LISTED ENTRIES
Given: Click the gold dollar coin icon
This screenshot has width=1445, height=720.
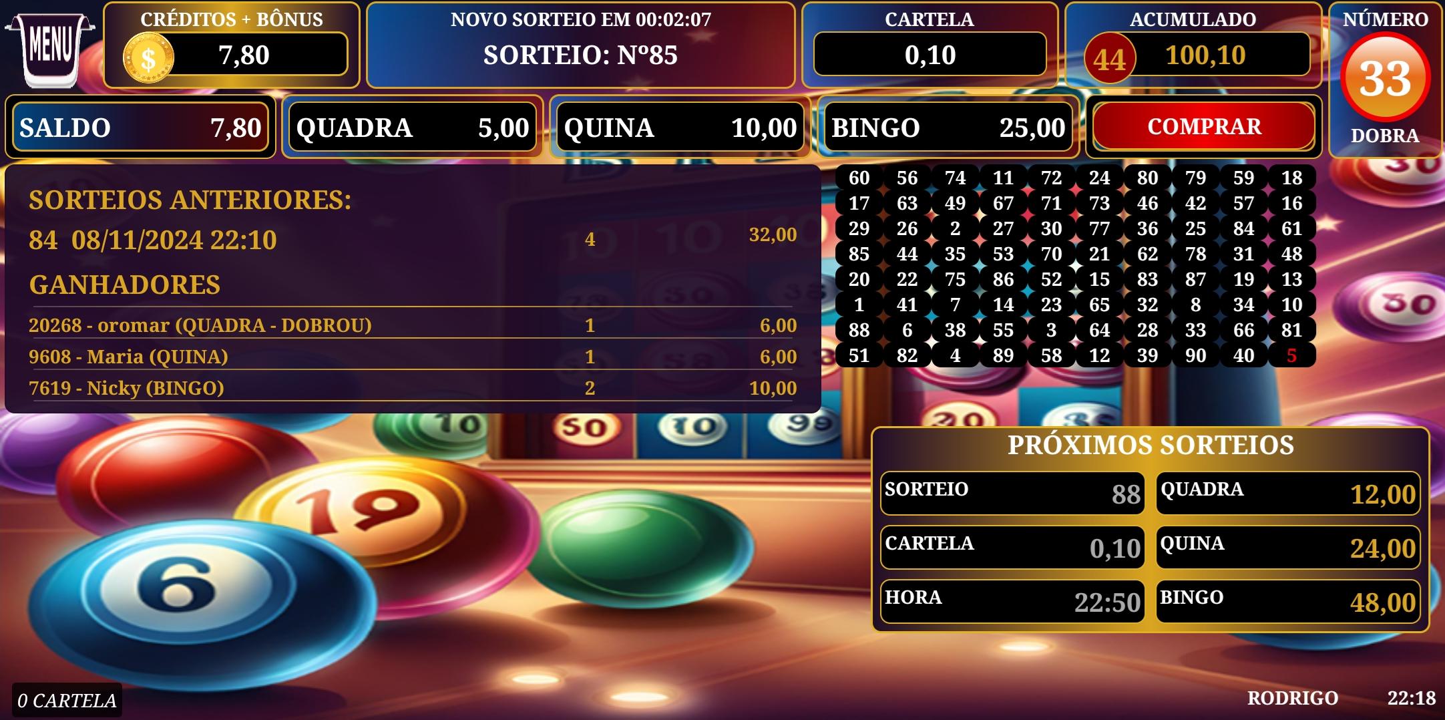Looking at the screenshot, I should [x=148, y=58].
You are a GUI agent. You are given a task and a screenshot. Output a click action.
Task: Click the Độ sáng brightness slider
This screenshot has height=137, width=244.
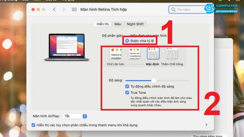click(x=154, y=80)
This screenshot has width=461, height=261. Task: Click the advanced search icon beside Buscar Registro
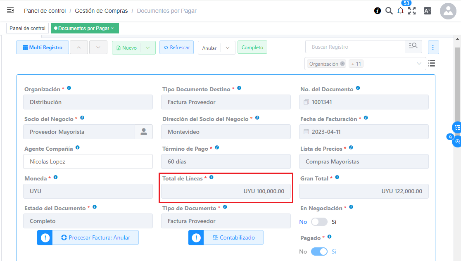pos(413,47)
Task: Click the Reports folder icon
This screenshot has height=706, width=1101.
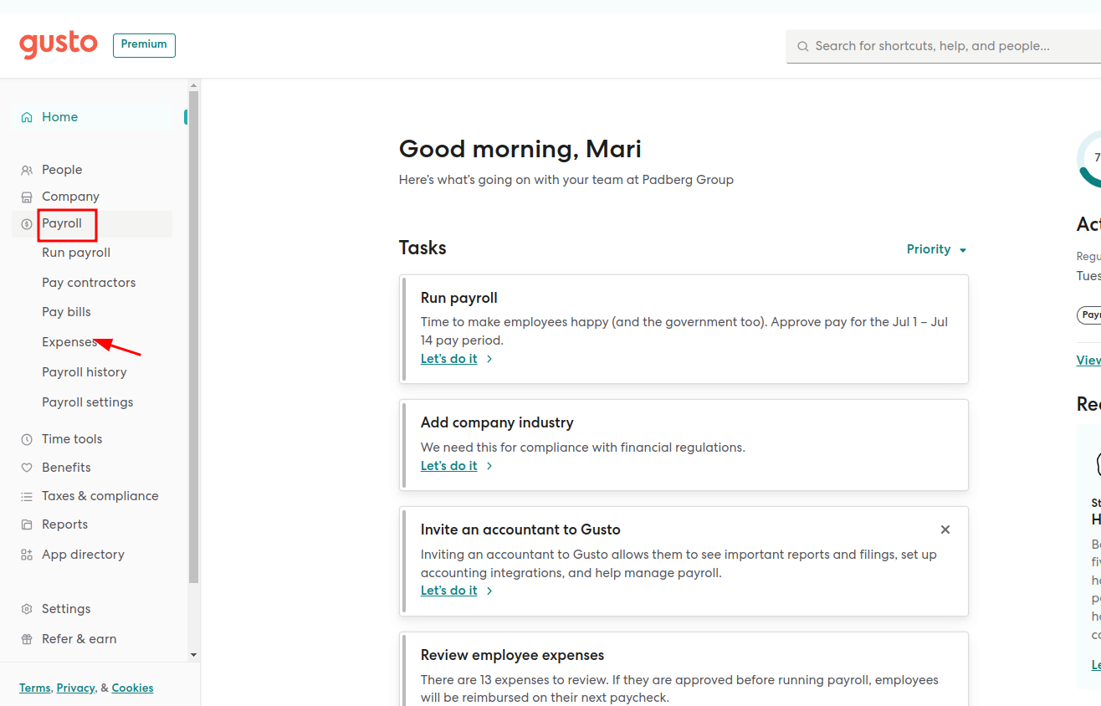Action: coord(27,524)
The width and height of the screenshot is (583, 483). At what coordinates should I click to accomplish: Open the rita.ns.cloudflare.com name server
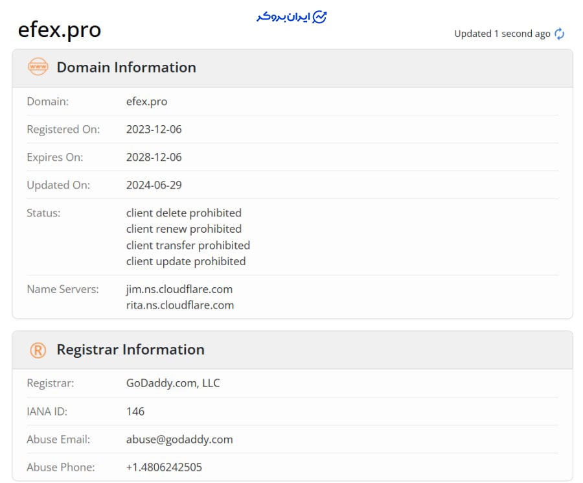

PROMPT
Could you copy the lines above exactly and skip the images?

YOUR SOLUTION
Given: Click the gold dollar coin icon
This screenshot has width=1445, height=720.
Looking at the screenshot, I should [x=148, y=58].
You are a GUI agent. You are given a task and a screenshot. Output a click action.
Task: Click the Độ sáng brightness slider
This screenshot has height=137, width=244.
click(x=154, y=80)
This screenshot has width=461, height=261. Task: Click the advanced search icon beside Buscar Registro
pos(413,47)
Task: Click the Reports folder icon
This screenshot has height=706, width=1101.
Action: coord(27,524)
The width and height of the screenshot is (583, 483). At what coordinates should I click to accomplish: Open the rita.ns.cloudflare.com name server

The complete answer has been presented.